Brought to you by:

ASIC calls for action on cyber resilience

Businesses should assess and improve their cyber resilience as attacks increase, the Australian Securities and Investments Commission (ASIC) warns.

The regulator has released a cyber “health check” report to help companies respond to the growing threat.

Cyber attacks are now considered a systemic risk for the financial system.

While it is impossible to protect against all cyber risks as attacks become more complex and sophisticated, resilience can help businesses survive and recover.

“Effective cyber resilience requires initiative and a commitment of resources to assess and develop appropriate strategies, including planning responses to a cyber attack,” the report says.

“You should seize the opportunity to assess your threats and vulnerabilities now, and understand where and how your most valuable information is held.”

ASIC notes there is increasing appetite for specialist cyber insurance, because business continuity or professional indemnity cover may not be adequate.

Chairman Greg Medcraft says cyber attacks are a major risk for ASIC-regulated businesses.

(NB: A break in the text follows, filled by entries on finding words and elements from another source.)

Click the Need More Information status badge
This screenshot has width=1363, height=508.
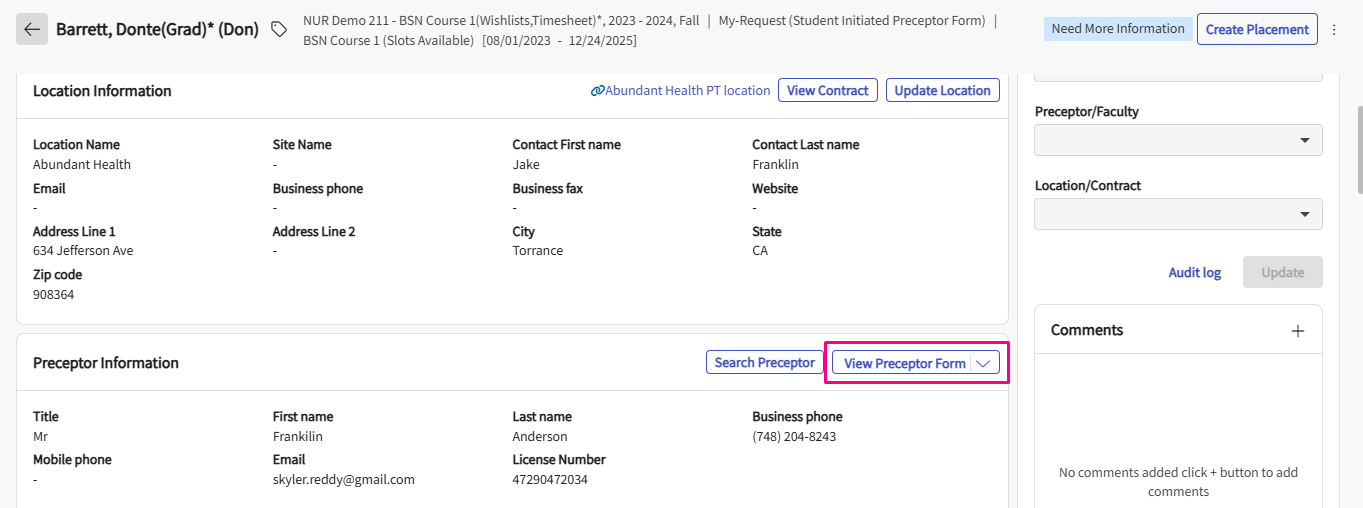click(1117, 29)
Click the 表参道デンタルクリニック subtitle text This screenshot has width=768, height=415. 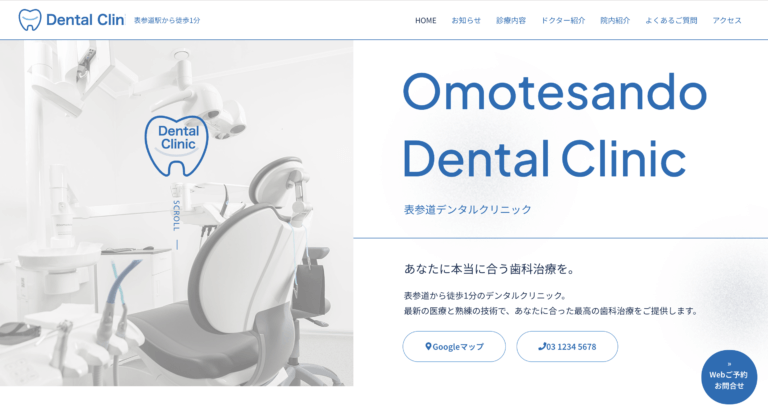pyautogui.click(x=467, y=209)
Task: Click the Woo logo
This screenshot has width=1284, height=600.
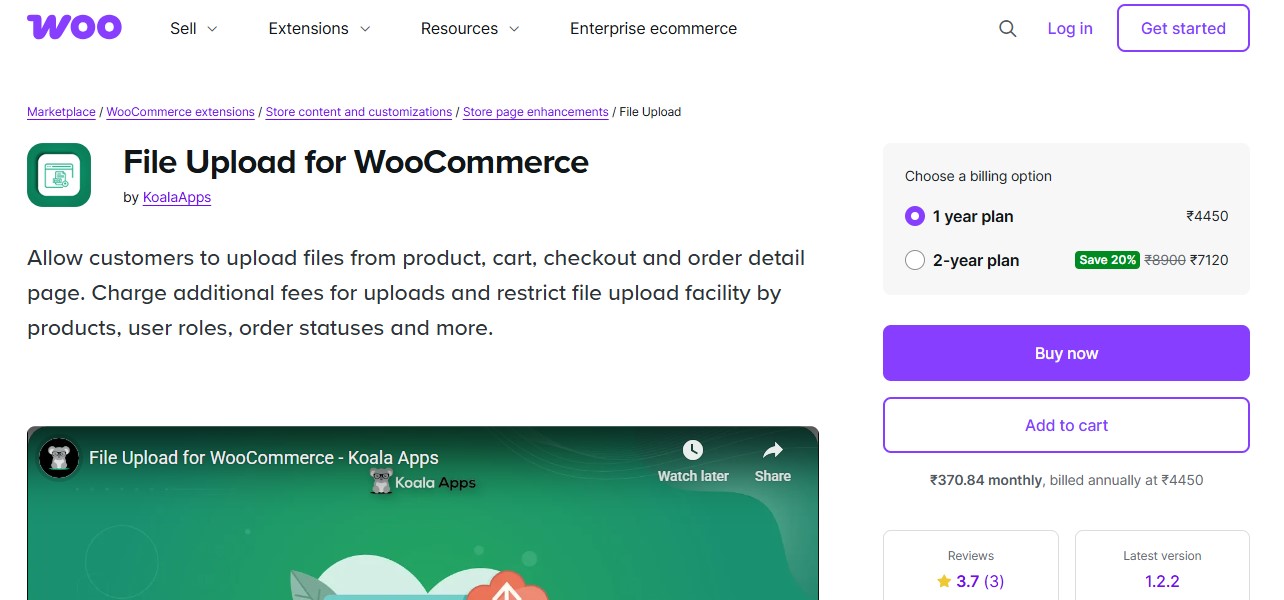Action: pyautogui.click(x=74, y=27)
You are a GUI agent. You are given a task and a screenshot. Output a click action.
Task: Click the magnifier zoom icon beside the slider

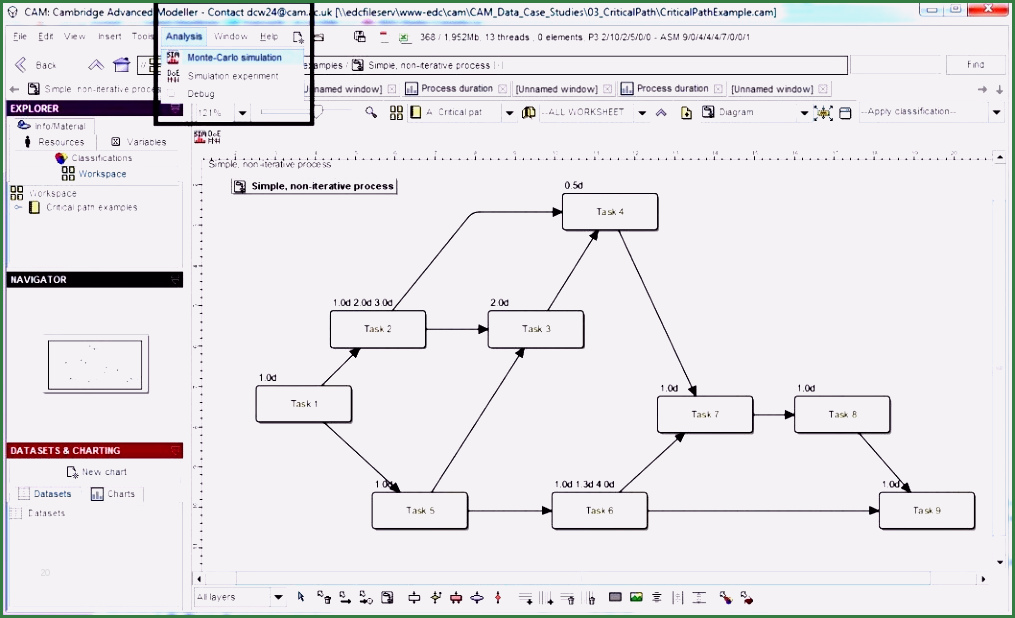(371, 113)
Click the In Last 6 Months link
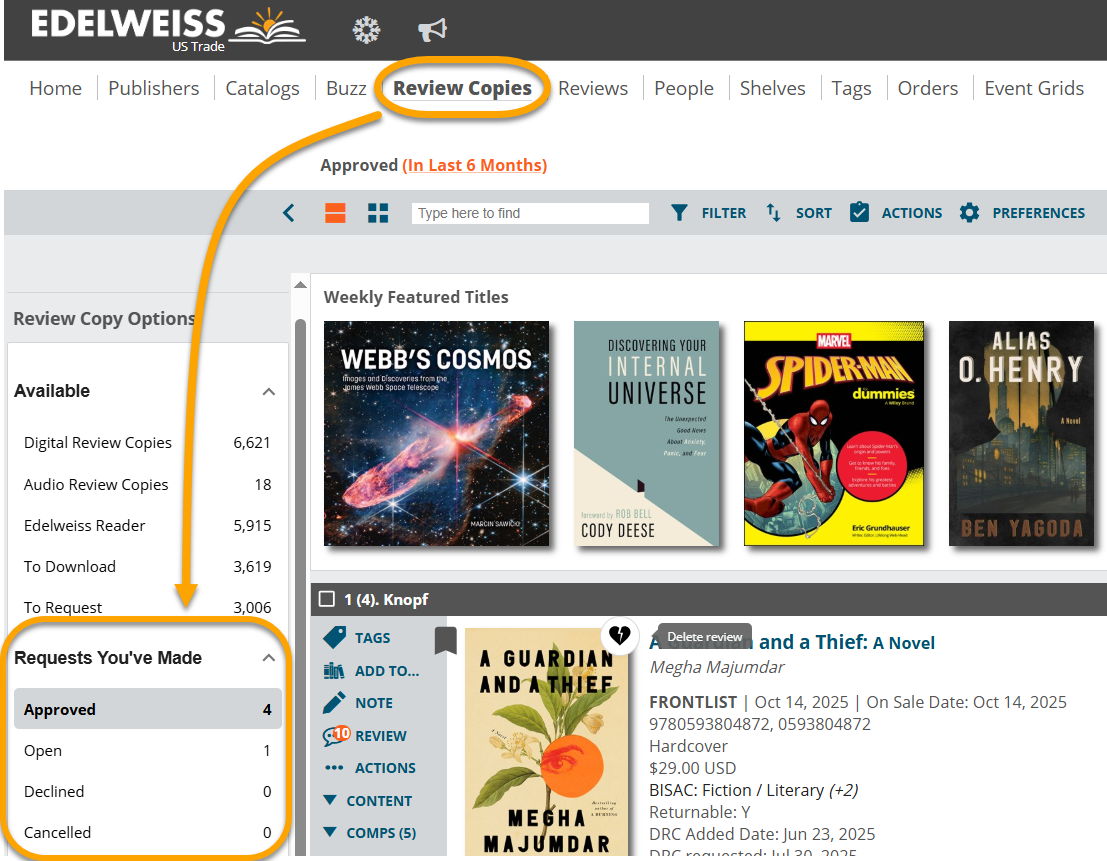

“The electronic linkages within the financial system mean the impact of a cyber attack can spread quickly – potentially affecting the integrity and efficiency of global markets, and trust and confidence in the financial system,” he said.

“This report outlines some health check prompts to help businesses review their cyber resilience – including flagging relevant legal and compliance requirements, particularly on risk management and disclosure.”